I think it's important to remember where we are coming from. Many people
complain that using os.walk is too cumbersome. Proposing another
cumbersome solution doesn't really help.
So I'm not against walkdir *per se*, but I'm -1 on the idea that walkdir
can eliminate the need for practical functions that anybody can use
*easily*.
> >>> print '\n'.join(sorted(globtree('*.rst', '*.py')))
> ./conf.py
> ./index.rst
> ./py3k_binary_protocols.rst
> ./venv_bootstrap.rst
I think it's rather nice, but it should be available as a stdlib
function rather than a "recipe" in the documentation.
Recipes are really overrated: they aren't tested, they aren't
maintained, they aren't part of a module's docstrings or
(pydoc-generated) contents, it's not obvious what kind of quality you
can expect from them (do they handle all cases correctly), it's not
obvious which Python versions they support.
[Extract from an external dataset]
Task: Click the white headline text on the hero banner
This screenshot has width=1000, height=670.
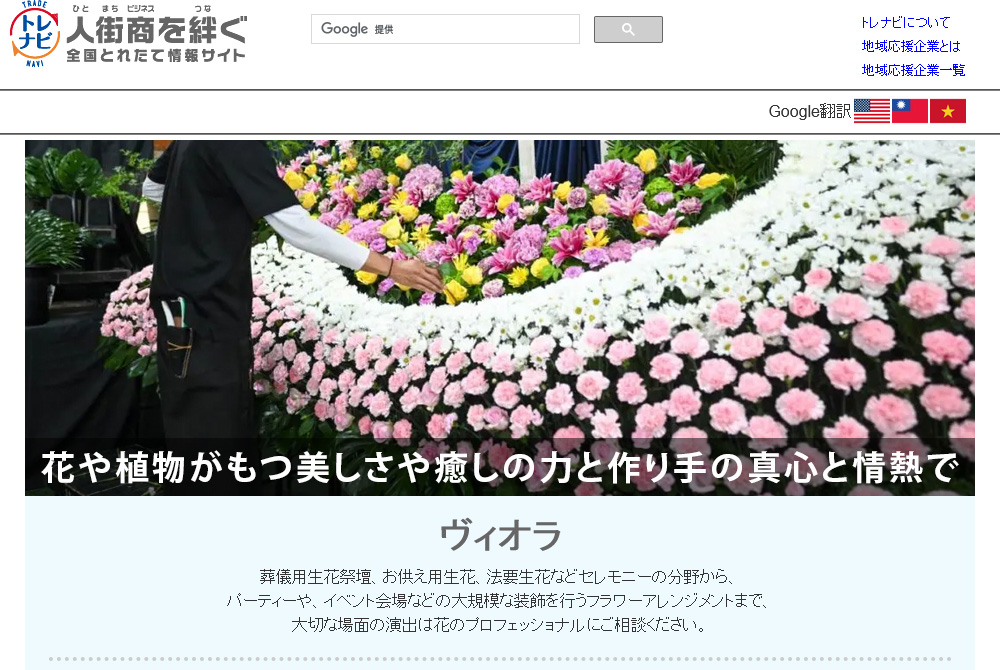Action: click(499, 467)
Raymond may like the idea,
but that doesn't make it a "good practice" Python should follow for its
batteries.
> On a somewhat related note, I'd also like to see us start
> concentrating higher level shell utilities in the shutil namespace so
> users don't have to check multiple locations for shell-related
> functionality quite so often (that is, I'd prefer shutil.globtree over
> glob.rglob).
Well, if glob() already lived in shutil, this decision would be a
no-brainer :) Having glob() in the glob module and globtree() in the
shutil module, though, looks a bit weird.
(I agree having a separate module for glob isn't ideal)
|
msg152922 - (view) |
Author: Nick Coghlan (ncoghlan) * |
Date: 2012-02-09 01:58 |
We do have the option of aliasing glob.iglob as shutil.glob...
|
msg152925 - (view) |
Author: Eli Bendersky (eli.bendersky) * |
Date: 2012-02-09 04:15 |
>> Well, if glob() already lived in shutil, this decision would be a
no-brainer :) Having glob() in the glob module and globtree() in the
shutil module, though, looks a bit weird.
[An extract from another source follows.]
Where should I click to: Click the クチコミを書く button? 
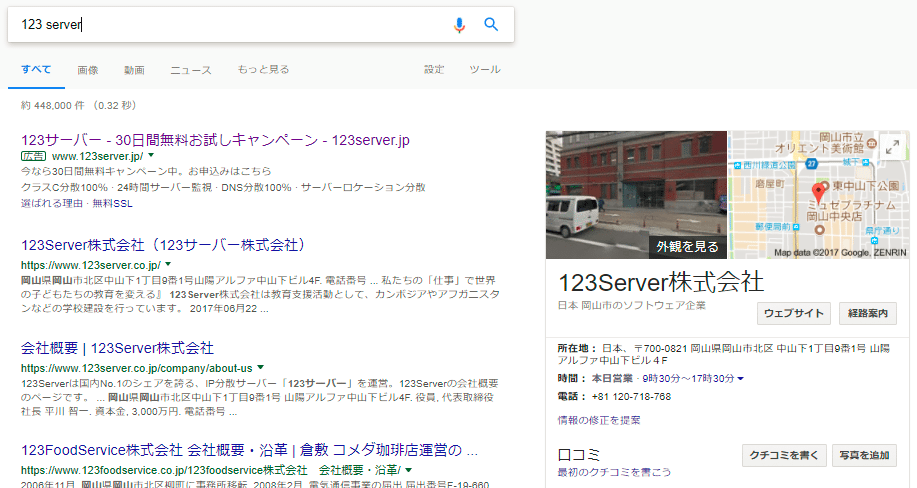(784, 455)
(I agree having a separate module for glob isn't ideal)
Would it be feasible to deprecate the 'glob' module, moving its functionality to shutil? In some future Python version, then, the module can be removed.
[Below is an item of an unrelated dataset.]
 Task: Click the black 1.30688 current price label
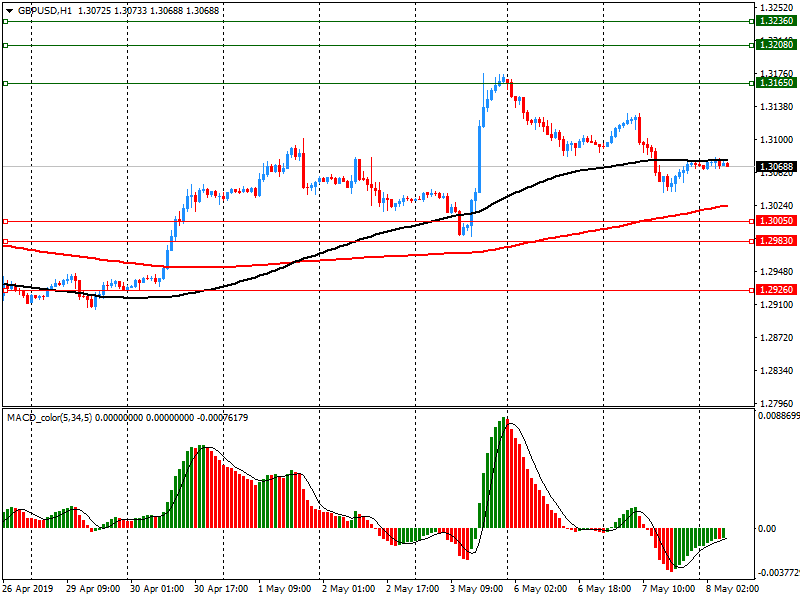pyautogui.click(x=776, y=167)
The same fate would go for fnmatch, I guess. There are too many modules lying around dealing with the same problems.
On a related note, the doc of glob explicitly mentions that it is implemented with os.listdir and fnmatch. Similarly, *if* the recursive glob gets accepted it should be implemented with walkdir (once that's in).
|
msg152943 - (view) |
Author: Nick Coghlan (ncoghlan) * |
Date: 2012-02-09 12:07 |
This discussion (particularly my final globtree recipe) made me realise that the exact same approach would greatly improve the usability of the all_paths, file_paths and dir_paths iterators in walkdir [1]. Accordingly, walkdir 0.4 will let you write a recursive grep for ReST and Python source files as:
file_paths(top, included_files="*.py *.rst".split())
Scanning multiple directories will be as simple as:
file_paths(dir1, dir2, included_files="*.py *.rst".split())
[1] https://bitbucket.org/ncoghlan/walkdir/issue/15
|
msg152945 - (view) |
Author: Yuval Greenfield (ubershmekel) * |
Date: 2012-02-09 14:08 |
Thanks for the bug find Antoine, I worked surprisingly hard trying to make this right in more edge cases and while fixing it I noticed rglob/globtree has 3 options:
* Behave like a glob for every subdirectory. Meaning that every relative path gets a '*/' prepended to it. Eg rglob('c/d') started from the directory 'a' will yield 'a/b/c/d'.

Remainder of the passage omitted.